[Scikit-learn-general] Adaline (adaptive linear neuron) classifier

Discussion:

Sebastian Raschka

2015-04-04 04:16:24 UTC

Hi,

maybe I overlooked something, but I couldn't find the classic adaline (ADAptive LInear NEuron) in scikit-learn. It's probably not that useful (anymore) since we have logistic regression and support vector machines, but maybe it would not be a bad idea to add for the sake of completeness (and since scikit-learn also has a perceptron)?

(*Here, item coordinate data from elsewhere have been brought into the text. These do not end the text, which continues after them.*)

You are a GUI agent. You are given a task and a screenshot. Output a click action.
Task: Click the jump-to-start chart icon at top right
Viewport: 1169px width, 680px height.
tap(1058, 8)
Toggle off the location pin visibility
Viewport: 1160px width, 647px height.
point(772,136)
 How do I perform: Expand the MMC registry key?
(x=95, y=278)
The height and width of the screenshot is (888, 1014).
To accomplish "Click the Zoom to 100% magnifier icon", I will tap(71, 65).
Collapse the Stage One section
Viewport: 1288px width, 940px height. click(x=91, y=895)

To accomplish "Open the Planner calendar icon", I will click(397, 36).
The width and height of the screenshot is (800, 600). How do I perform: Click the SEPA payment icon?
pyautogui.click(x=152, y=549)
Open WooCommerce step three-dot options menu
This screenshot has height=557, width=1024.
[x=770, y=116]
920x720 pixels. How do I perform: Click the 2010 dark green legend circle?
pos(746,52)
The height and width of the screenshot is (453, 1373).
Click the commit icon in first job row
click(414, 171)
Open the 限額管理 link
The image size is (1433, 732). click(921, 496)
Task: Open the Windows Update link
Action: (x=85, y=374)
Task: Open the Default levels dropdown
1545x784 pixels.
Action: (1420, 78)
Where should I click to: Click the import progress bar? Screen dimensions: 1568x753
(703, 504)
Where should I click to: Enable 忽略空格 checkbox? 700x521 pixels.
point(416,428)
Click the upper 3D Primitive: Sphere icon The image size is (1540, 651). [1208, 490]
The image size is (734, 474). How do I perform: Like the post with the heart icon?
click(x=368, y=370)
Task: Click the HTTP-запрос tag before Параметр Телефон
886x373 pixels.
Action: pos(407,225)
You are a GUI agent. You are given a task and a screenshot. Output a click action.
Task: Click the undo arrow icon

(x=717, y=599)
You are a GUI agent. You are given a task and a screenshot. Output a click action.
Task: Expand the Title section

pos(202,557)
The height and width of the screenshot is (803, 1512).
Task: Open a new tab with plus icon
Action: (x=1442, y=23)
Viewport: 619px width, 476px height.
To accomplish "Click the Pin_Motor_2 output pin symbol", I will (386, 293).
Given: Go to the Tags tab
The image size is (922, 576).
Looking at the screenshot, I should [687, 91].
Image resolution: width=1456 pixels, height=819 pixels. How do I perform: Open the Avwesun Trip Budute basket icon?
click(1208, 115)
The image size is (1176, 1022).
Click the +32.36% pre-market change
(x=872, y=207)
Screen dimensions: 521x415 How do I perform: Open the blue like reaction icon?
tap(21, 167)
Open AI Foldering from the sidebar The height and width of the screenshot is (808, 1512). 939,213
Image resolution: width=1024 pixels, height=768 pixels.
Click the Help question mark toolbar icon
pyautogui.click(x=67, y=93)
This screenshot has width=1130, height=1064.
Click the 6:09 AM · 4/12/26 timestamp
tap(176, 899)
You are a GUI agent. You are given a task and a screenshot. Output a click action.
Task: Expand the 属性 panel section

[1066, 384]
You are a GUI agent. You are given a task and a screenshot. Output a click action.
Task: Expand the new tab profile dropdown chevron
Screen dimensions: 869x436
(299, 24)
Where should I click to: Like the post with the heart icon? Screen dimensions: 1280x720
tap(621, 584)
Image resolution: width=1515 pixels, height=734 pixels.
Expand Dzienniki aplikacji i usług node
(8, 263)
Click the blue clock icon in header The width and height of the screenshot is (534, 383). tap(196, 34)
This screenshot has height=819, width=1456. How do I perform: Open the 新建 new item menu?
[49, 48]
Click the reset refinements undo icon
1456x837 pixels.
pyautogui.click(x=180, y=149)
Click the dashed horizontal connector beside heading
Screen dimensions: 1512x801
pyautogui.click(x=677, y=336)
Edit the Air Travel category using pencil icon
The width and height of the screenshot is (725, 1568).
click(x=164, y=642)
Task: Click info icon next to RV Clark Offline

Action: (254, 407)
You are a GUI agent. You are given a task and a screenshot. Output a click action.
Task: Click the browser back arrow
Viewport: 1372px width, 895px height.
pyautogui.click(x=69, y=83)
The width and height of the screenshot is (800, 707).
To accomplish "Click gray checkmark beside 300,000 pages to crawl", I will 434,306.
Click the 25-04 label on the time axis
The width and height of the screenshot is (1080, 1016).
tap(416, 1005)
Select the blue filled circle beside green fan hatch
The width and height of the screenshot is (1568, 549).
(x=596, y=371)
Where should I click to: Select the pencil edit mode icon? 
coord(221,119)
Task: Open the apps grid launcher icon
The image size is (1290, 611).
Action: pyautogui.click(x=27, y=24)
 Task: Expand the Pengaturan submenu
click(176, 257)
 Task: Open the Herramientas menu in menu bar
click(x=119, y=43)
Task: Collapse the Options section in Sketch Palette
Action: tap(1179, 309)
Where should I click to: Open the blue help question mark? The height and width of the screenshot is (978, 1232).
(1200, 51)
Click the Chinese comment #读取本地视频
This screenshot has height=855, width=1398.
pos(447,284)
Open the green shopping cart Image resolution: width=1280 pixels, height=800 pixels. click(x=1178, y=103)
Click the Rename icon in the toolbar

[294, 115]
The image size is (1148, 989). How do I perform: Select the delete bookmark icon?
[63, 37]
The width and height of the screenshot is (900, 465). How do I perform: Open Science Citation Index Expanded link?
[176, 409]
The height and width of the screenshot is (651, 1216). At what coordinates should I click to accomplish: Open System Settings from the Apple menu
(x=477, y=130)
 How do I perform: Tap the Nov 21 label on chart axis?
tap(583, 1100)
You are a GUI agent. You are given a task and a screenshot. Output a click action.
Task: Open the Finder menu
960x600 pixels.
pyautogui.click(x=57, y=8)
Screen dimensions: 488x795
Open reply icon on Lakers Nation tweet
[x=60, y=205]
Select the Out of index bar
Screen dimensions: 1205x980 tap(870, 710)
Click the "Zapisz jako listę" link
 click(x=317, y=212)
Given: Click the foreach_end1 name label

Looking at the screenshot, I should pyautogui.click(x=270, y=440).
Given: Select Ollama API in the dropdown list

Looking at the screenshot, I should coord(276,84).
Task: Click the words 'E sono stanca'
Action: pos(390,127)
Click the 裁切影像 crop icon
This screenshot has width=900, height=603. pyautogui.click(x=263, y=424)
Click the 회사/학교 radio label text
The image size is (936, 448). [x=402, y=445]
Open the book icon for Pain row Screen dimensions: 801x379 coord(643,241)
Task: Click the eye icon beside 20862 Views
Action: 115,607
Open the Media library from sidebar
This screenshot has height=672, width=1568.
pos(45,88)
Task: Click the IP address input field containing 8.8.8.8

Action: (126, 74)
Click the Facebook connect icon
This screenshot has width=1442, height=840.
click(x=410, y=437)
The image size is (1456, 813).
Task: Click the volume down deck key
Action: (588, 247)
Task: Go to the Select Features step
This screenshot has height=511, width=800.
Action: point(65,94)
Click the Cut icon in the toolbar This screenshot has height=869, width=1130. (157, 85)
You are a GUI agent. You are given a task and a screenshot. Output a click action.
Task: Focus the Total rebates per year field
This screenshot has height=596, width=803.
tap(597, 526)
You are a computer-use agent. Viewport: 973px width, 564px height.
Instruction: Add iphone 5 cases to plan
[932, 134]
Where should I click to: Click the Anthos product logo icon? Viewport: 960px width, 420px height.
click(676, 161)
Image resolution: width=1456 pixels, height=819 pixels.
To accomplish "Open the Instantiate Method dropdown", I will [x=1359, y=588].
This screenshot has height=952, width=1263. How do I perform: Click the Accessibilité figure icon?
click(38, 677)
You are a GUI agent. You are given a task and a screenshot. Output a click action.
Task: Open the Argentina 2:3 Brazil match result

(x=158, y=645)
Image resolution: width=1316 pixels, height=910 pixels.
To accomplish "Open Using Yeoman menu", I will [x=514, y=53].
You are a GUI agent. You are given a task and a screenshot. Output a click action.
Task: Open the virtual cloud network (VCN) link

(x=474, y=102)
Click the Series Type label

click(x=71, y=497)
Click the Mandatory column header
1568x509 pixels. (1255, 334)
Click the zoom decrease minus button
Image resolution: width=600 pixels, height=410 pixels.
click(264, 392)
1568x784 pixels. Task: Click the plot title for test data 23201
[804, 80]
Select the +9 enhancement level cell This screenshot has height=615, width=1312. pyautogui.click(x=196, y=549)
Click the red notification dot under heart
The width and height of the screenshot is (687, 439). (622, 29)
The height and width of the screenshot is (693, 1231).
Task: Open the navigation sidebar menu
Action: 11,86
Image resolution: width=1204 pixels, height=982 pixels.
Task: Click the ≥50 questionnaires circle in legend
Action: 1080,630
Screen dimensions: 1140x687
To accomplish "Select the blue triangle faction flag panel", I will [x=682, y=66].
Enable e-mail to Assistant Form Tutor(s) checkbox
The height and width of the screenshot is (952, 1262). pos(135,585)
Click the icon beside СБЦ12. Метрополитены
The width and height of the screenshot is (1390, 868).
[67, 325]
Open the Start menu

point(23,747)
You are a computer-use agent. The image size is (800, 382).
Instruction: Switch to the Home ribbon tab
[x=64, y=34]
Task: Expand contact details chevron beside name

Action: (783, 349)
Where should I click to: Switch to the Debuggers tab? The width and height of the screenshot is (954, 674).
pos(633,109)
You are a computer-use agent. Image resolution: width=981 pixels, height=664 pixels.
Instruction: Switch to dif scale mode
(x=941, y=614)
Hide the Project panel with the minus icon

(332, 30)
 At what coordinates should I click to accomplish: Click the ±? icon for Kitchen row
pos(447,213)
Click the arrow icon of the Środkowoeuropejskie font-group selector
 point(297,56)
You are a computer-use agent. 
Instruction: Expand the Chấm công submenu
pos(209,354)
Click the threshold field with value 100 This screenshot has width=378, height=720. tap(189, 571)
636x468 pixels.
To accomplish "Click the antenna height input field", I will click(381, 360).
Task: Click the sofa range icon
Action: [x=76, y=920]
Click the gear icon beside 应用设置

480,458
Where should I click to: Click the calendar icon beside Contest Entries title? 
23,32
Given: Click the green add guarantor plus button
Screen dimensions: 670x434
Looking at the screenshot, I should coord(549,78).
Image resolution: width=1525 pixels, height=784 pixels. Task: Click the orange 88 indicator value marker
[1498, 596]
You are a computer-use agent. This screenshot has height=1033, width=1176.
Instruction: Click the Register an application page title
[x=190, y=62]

The implementation would be similar to logistic regression, but the cost function is the sum of the squared errors like in linear regression. It could be added to the SGDClassifier as loss='linear' or loss='adaline' plus a separate implementation using liblinear.

The reference would be:
B. Widrow et al. Adaptive ”Adaline” neuron using chemical ”memistors”. Number Technical Report 1553-2. Stanford Electron. Labs., Stanford, CA, October 1960

What do you think?

Best,
Sebastian

Andy

2015-04-05 15:00:38 UTC

Permalink

Hi Sebastian.
First off, if this is a classification algorithm with sum of squared
errors, you can just do it using linear regression + OvRClassifier, right?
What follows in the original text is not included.